- _Source extract_:
** Begin **

1. Field of the Invention
This invention relates to Si3 N4 -Al2 O3 composite sintered bodies and a method of producing the same. More particularly the invention relates to Si3 N4 -Al2 O3 composite sintered bodies suitable for use in structural materials having high strength at high temperature and a method of producing the same.
2. Related Art Statement
Al2 O3 is widely used as a substrate or a package for integrated circuits, a chip for cutting tools or a refractory material. However, the strength of Al2 O3 at a temperature of not lower than 1,000°C is low compared to a silicon nitride sintered body and silicon carbide sintered body, so that there is a restriction in the use of Al2 O3 as a structural material for engine parts and the like.
In order to increase the strength and toughness of Al2 O3, it has been proposed to disperse SiC whiskers into the Al2 O3. For example, increasing the toughness of the Al2 O3 sintered body through dispersion of SiC whiskers is disclosed in American Ceramics Society Bulletin, 64[2], 298-304 (1985). However, when this sintered body is heated in air, the oxidation of SiC violently occurs to lower the strength, and the sintered body can not be used at a high temperature for a long time.

** End **

- _Available data_:
** Begin **

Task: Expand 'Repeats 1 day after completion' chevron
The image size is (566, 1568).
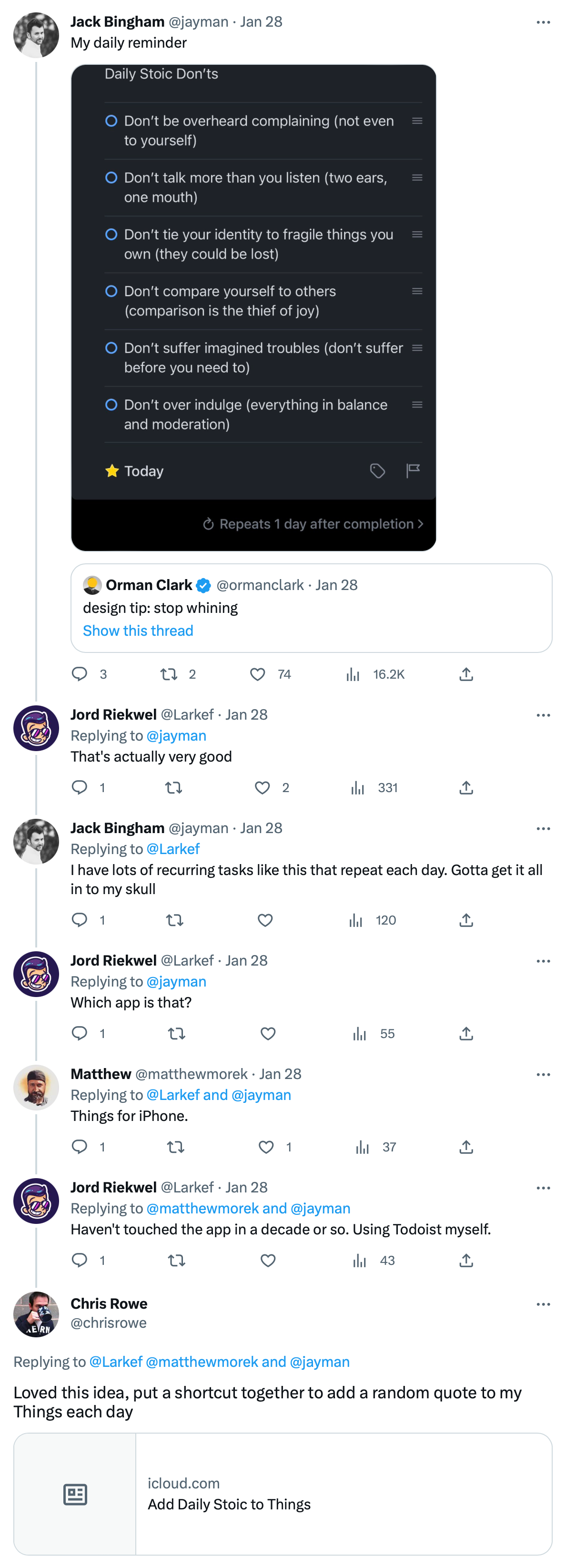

** End **

- _Work instructions_:
A – Reproduce the following part of the passage on Si3N4-Al2O3 sintered bodies word for word, beginning at the words "1. Field of" and stopping after "and the like.".
B – Continue the passage on Si3N4-Al2O3 sintered bodies, starting after its final sentence.

- _Answers in order_:
A –
1. Field of the Invention
This invention relates to Si3 N4 -Al2 O3 composite sintered bodies and a method of producing the same. More particularly the invention relates to Si3 N4 -Al2 O3 composite sintered bodies suitable for use in structural materials having high strength at high temperature and a method of producing the same.
2. Related Art Statement
Al2 O3 is widely used as a substrate or a package for integrated circuits, a chip for cutting tools or a refractory material. However, the strength of Al2 O3 at a temperature of not lower than 1,000°C is low compared to a silicon nitride sintered body and silicon carbide sintered body, so that there is a restriction in the use of Al2 O3 as a structural material for engine parts and the like.

B –
Further, Japanese Patent laid open Nos. 55-126,574, No. 59-78,972 and 62-187,174 disclose that when Si3 N4 is added to Al2 O3, the strength, toughness and hardness are increased in the resulting Al2 O3 sintered body dispersing Si3 N4 particles dispersed therein or in the resulting sintered body in which Al2 O3 particles are dispersed into a sialon matrix. In these sintered bodies, however, the high temperature properties are not mentioned at all, or the satisfactory increase of the strength and toughness can not be achieved, or the high-temperature strength can not be expected due to the presence of sintering aids such as spinel or the like.
It is, therefore, an object of the invention to solve the aforementioned drawbacks of the conventional technique and to provide Si3 N4 -Al2 O3 composite sintered bodies, which have high strength from room temperature to higher temperatures and an excellent oxidation resistance, and are suitable for use in structural materials such as engine parts and the like, and a method of producing the same.
According to a first aspect of the invention, there is the provision of an Si3 N4 -Al2 O3 composite sintered body, consisting of α-Al2 O3 and at least one crystal phase of Si3 N4 and sialon obtained by sintering a mixed powder comprising 10-45 mol % of Si3 N4 and the balance being Al2 O3 powder, in which a content of metallic element other than Si and Al is not more than 0.5% by weight, at 1,500°-1,900°C
According to a second aspect of the invention, there is the provision of a method of producing an Si3 N4 -Al2 O3 composite sintered body, which comprises shaping a mixed powder comprising 10-45 mol % of Si3 N4 and the balance being Al2 O3 powder, in which a content of metallic element other than Si and Al is not more than 0.5% by weight, and then sintering it at 1,500°-1,900°C
The Si3 N4 -Al2 O3 composite sintered body according to the invention and the production method thereof will be described in detail below.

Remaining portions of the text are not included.